Where does it finish after we trash it?
This is a real story, born in a dump while observing the animals wandering around it. The idea is to show people what we cause whenever we throw away something in our garbage, in particular the food. Unfortunately food trashed in dump, mixed with other un-recycled waste like plastic, pesticide and chemical substance, become a toxic cocktail for animals.
Bulldozers compact and crush waste to bury it under a layer of soil.
Gulls in dump
During winter period thousands of gulls, many herons, kites, egrets, and rarely storks reach the dump to feed. Animals are not scared by human presence, neither from the bulldozer used to compact the waste, they fly close to the machines searching and picking up the food before it is buried.
Gulls fly first near the bulldozers for food, during some periods of the year you can see more than 400/600 gulls all around the dump.
Flock of gulls
The big flock of gulls in the dump.
Fast or no food
Gulls in the dump fly frantically to reach food in time before dozers bury it.
Break after lunch
Many gulls lay on the soil after eating while trucks transport soil used to cover the waste in the dump.
Animals, like this Grey Heron, are not afraid of human presence or working compactors, they stay close to the machine to obtain food.
Biodiversity in the dump
You can find many species of birds in dump.
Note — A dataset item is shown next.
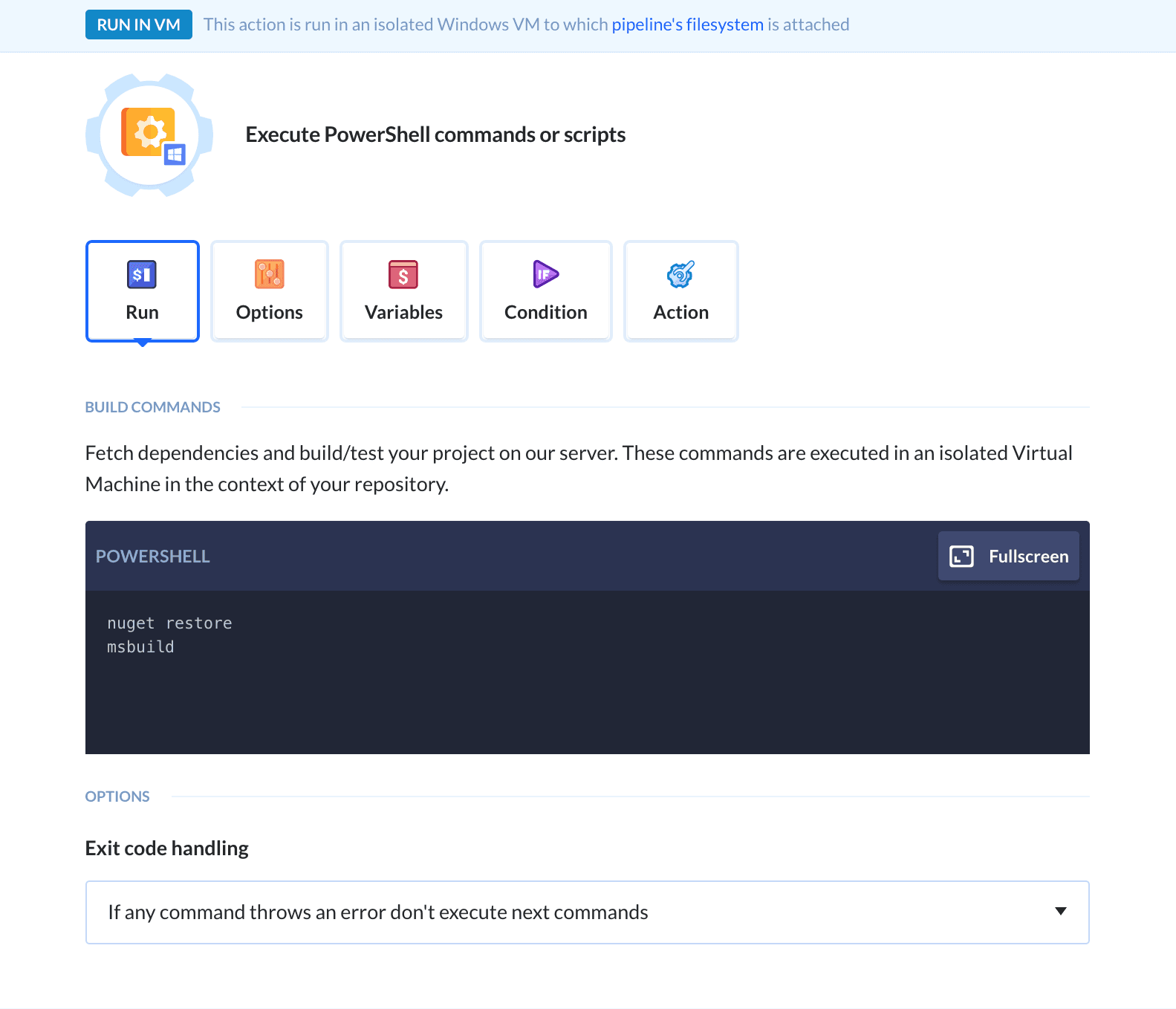Click the dropdown arrow for exit code handling
The height and width of the screenshot is (1009, 1176).
pyautogui.click(x=1061, y=912)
Here you can see african sacred ibises (Threskiornis aethiopicus), black-headed gulls (Chroicocephalus ridibundus), grey herons (Ardea cinerea) and black kite (Milvus migrans).
Fighting for food
Species that usually never fight each other for food, like herons and kites, challenge while compactor press waste before bury it.
Herons in dump
A group of Grey Heron (Ardea cinerea) looking for food before the darkness
King of dump
A Grey Heron on the waste hill in the dump keep an eye on the waste looking for food before other challenger steal it.
Grey Herons (Ardea cinerea), like other animals in dump fight for food, just the fastest birds obtain food.
Cattle egrets and pollution
Three Cattle Egrets (Bubulcus ibis) are waiting for food on the edge of the dump, while bulldozers compact waste.
A Yellow-legged Gull (Larus michahellis) without a leg. Plastic laces found in rubbish bag often twist in birds legs causing the dead of animal or, as this example, the loss of a leg.
Spring time in dump
After winter period gulls and many other birds like storks, kites and egrets leave the dump to healthier place like rice field; just a few species of birds like the house-crow and common pigeons still searching food there.